Twilight’s otherworldly and alchemical qualities have long attracted artists, but for photographers, who are particularly attuned to the subtleties of light, it is an especially significant time. This book draws together the work of contemporary photographers who have explored the visual and psychological effects of the transition from day to night. It examines their technically ambitious attempts to record or replicate the rapid and transient effects of daylight succumbing to darkness, and analyses the mysterious states of mind and awakened sensibilities these works suggest, at the threshold between the familiar and the unknown. In placing the photographs in their broader historical, literary, meteorological and technical contexts, Twilight reveals the timeless allure of the magic hour.
This catalogue accompanied an intriguing 2006 exhibition in the London Victoria & Albert Museum. It focused on work by eight contemporary photographers - Robert Adams, Gregory Crewdson, Bill Henson, Boris Mikhailov, Chrystel Labas, Ori Gersht, Liang Yue, Philip-Lorca diCorcia - inspired by the daily recurring phenomenon of twilight. The subdued poetry of this interval had been enthusiastically cultivated by early practitioners of photography. This taste for mysterious light effects culminated in the Pictorialist aesthetic (with Steichen, Kuhn and Stieglitz as prominent representatives). After the First World War the mood shifted and photographers embraced modernist experiment in rigor and abstraction. Twilight imagery was out of step with the times and would remain so for a very long while. Only in the last few decades there has been a cautious return to the spell of the magic hour. Judging from the portfolios included in the exhibition one is led to conclude that the fin de siècle appropriation of twilight’s morbid Stimmung has been most successful. Whilst the contemporary language has been deepened with surrealist and minimalist strands, the overall mood almost inevitably harks back to that period infatuated with dreams and the liminal state between life and death.

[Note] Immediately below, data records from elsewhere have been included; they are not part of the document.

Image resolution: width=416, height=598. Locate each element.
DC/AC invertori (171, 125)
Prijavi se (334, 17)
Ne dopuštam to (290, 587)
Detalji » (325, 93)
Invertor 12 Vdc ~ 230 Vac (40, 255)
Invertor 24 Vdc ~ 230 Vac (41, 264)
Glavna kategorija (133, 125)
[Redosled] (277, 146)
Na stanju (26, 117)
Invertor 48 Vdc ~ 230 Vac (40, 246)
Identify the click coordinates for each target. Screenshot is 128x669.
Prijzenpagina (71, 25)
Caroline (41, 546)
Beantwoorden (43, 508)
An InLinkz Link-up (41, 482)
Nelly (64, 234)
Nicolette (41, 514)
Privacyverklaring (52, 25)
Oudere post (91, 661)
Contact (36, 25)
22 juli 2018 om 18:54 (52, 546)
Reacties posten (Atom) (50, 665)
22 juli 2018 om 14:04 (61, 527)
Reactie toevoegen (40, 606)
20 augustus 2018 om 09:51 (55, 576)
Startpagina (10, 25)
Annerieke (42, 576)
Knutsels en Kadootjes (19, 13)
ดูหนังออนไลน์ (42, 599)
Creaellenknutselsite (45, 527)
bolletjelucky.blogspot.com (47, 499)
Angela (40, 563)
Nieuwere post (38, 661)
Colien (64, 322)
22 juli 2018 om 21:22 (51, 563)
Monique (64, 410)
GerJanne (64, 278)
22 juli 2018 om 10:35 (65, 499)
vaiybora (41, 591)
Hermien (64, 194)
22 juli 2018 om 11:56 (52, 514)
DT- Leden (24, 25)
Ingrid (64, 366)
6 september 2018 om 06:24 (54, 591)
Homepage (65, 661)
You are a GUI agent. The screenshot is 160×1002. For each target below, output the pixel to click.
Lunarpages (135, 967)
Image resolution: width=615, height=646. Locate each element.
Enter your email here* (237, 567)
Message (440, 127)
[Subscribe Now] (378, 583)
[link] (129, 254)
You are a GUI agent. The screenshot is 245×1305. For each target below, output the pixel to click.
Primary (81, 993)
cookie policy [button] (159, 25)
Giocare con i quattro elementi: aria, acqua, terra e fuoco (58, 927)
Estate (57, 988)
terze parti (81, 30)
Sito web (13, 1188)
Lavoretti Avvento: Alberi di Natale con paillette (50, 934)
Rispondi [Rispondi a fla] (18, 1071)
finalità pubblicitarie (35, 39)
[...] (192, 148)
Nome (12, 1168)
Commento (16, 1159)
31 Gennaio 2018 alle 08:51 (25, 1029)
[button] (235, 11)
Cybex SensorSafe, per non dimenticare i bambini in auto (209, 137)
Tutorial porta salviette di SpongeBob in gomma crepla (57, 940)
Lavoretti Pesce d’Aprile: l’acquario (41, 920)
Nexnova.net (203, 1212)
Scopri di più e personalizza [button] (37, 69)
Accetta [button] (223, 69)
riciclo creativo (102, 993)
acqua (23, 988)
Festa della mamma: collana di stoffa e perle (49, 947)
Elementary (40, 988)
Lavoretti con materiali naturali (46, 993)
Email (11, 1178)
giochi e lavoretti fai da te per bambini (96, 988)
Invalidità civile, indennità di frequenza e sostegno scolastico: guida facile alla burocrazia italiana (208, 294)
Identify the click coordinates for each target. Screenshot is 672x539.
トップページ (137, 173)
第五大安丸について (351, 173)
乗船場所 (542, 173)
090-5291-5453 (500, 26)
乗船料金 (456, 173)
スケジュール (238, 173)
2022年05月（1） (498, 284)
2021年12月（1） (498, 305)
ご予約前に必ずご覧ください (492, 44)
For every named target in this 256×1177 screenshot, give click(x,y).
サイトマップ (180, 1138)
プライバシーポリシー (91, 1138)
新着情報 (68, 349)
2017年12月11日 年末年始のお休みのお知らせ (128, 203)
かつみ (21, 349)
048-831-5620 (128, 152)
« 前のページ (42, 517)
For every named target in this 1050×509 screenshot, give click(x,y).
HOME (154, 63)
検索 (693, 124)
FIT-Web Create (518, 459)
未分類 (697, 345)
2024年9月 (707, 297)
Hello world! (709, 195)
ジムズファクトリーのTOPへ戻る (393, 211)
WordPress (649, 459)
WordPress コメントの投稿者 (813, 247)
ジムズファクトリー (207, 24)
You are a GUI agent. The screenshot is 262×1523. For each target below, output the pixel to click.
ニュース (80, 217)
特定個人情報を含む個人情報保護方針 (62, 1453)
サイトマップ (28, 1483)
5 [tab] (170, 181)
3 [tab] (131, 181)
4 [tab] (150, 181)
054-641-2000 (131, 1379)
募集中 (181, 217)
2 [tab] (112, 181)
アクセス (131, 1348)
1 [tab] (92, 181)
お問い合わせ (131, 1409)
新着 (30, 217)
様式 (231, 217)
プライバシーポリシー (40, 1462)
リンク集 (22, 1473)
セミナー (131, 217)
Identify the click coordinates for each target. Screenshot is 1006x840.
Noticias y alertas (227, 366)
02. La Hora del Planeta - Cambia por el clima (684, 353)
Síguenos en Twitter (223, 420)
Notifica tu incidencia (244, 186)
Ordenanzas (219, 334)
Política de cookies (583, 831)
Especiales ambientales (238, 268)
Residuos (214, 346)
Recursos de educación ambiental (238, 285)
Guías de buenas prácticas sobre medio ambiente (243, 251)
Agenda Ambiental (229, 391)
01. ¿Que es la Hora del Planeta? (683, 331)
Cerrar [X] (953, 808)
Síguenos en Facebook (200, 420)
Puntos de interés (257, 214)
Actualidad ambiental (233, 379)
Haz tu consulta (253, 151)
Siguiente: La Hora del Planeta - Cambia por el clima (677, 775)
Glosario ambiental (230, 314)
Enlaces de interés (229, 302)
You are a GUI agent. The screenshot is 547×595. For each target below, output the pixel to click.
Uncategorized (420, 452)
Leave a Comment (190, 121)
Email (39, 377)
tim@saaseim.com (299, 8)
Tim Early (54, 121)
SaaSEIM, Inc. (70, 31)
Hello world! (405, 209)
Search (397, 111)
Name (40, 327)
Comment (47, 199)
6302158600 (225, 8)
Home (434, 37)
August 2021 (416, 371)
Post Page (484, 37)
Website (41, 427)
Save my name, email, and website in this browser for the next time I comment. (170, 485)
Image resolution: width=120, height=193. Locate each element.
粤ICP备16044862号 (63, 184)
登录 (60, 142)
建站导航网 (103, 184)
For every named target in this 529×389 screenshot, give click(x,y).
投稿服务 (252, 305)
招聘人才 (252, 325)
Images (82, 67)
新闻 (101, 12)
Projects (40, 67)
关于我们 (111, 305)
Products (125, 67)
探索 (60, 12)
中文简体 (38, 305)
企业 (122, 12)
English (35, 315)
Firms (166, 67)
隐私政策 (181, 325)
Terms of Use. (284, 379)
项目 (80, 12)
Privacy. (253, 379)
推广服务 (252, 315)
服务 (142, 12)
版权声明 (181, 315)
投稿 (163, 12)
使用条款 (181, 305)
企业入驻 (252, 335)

In addition to the photographers’ portfolios the book includes a number of short essays. I particularly liked Martin Barnes' survey of twilight-inspired photography in the late nineteenth and early twentieth century.
By the way, a nice piece of music to listen to when browsing this book is Charles Koechlin’s Les Heures Persanes (in the version for orchestra which, compared to the piano original, features an even more subdued color palette).
Some sets are definitely stronger than others, but the sky gradients series captured out the rear window of a car makes this book worth looking at on its own.